This paper presents algorithms for parallel implementation of multiplication by an iterative array of cells. Two of the algorithms have n-cell delays for n by n multiplication, compared to the 2n delay for the standard shift and add multiplier. Column compression techniques have been used to improve the speed of multipliers. For instance, a radix 4 multiplier is presented that gives an increase in speed by a factor of two; this, however, is 16 times as complex. The measure of complexity used is based on the number of ROM bits necessary to implement the function. The radix 4 multiplier presented illustrates column compression and the ROM bit measure of complexity.
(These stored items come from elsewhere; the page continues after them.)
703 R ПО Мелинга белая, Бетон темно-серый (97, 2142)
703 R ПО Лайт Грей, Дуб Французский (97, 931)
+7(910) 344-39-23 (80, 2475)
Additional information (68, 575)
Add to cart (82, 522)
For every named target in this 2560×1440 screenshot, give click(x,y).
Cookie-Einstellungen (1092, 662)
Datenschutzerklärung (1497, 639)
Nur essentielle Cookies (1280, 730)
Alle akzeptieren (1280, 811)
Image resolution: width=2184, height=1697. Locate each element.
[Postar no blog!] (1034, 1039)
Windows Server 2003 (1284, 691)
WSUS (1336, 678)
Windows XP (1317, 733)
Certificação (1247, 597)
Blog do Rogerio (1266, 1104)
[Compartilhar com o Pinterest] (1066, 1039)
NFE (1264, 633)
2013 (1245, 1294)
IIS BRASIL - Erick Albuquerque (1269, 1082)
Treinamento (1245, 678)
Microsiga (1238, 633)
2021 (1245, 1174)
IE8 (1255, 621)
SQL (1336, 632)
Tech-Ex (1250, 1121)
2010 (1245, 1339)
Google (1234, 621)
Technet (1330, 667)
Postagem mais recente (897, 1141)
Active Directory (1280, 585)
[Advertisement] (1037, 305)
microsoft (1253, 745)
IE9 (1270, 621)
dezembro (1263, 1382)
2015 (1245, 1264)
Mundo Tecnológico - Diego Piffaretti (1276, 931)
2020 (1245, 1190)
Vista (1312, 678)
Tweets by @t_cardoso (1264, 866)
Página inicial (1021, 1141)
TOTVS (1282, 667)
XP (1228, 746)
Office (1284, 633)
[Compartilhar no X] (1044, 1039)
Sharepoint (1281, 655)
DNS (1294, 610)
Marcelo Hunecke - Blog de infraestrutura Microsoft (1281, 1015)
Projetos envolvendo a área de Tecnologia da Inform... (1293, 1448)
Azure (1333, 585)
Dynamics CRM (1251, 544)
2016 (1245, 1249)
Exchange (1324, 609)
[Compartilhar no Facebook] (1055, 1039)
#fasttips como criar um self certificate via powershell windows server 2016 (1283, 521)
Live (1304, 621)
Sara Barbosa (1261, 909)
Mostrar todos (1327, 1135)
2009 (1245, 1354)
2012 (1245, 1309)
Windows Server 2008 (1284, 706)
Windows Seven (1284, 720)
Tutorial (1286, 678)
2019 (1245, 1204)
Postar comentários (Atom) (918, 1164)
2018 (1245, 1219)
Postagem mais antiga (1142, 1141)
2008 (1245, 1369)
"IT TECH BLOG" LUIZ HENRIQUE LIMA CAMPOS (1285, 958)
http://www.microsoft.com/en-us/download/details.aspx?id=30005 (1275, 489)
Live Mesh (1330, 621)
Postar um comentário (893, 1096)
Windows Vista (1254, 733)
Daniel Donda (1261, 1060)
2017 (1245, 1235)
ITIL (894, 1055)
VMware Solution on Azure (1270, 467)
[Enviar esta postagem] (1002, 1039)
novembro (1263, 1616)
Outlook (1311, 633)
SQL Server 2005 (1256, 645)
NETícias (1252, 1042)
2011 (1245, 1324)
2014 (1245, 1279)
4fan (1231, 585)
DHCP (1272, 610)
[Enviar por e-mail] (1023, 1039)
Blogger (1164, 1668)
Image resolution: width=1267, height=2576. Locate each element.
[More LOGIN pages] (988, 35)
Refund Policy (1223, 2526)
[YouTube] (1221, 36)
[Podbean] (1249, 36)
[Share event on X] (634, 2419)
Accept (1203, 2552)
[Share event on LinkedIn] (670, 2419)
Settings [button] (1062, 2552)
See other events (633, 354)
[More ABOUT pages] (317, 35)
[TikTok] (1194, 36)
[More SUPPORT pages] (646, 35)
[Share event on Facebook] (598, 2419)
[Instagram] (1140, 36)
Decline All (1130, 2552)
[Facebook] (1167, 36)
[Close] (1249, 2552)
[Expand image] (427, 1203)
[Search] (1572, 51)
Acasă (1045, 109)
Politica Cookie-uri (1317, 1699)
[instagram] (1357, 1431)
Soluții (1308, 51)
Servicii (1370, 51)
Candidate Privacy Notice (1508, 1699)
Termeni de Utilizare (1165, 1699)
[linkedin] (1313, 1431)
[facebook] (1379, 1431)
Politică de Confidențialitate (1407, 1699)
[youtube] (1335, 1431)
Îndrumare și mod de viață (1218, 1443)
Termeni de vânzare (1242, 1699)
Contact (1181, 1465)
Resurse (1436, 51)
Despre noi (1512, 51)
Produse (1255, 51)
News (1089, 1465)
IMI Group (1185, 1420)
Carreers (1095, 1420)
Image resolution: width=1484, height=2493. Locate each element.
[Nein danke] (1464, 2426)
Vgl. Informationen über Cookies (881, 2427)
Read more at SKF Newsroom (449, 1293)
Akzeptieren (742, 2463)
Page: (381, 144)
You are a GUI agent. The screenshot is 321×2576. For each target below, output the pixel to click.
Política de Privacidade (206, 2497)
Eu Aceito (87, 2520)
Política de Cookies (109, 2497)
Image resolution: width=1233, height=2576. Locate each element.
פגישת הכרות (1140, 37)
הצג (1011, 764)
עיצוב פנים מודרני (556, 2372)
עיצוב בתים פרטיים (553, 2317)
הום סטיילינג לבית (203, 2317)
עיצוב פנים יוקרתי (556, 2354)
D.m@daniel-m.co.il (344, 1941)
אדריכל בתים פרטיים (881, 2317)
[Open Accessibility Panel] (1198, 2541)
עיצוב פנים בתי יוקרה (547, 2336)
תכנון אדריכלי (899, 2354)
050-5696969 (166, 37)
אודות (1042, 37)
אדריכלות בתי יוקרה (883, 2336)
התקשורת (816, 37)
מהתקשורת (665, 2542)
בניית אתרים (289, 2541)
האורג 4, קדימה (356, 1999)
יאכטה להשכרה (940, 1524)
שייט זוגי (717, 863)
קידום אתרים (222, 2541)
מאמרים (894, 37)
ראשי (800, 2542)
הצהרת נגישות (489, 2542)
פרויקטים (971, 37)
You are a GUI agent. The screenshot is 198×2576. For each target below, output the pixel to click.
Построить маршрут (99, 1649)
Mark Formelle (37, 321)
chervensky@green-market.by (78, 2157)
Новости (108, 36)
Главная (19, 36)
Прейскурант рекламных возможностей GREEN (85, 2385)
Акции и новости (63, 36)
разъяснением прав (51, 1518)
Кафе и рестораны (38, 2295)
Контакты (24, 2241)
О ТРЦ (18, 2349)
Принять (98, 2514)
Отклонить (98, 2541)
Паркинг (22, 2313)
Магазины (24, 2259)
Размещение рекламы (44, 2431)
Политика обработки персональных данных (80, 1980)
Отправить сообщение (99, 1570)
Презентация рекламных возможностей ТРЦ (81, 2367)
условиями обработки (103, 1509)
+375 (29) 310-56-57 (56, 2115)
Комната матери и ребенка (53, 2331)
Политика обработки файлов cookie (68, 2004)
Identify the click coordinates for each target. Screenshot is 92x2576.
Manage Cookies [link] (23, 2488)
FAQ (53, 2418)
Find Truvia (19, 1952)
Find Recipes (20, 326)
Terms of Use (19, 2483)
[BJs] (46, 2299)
The first of the new algorithms presented uses a triangular array of 5-counters. Each of the 5-counter cells takes a pair of bit products and three partial sums and produces three outputs: the count or sum of the inputs in binary. It is shown that the 5-counter multiplier has one-half the delay of the standard multiplier and is only three times as complex using the ROM bit count. The interconnections necessary are also not a severe problem as only one more connection is required per cell.
A second iterative multiplication algorithm using “generalized (6, 3, 4) counters” is presented. It is argued that this implementation has n cell delay (twice as fast as the standard multiplier) and is asymptotically no more complex. This asymptotic equivalence is only of theoretical interest as it is necessary to have a 50-bit multiplier before the complexity of the (6, 3, 4) multiplier is better than the 5-counter multiplier.
This paper is interesting and fairly well written. Readers interested in parallel implementations of arithmetic will find it quite useful.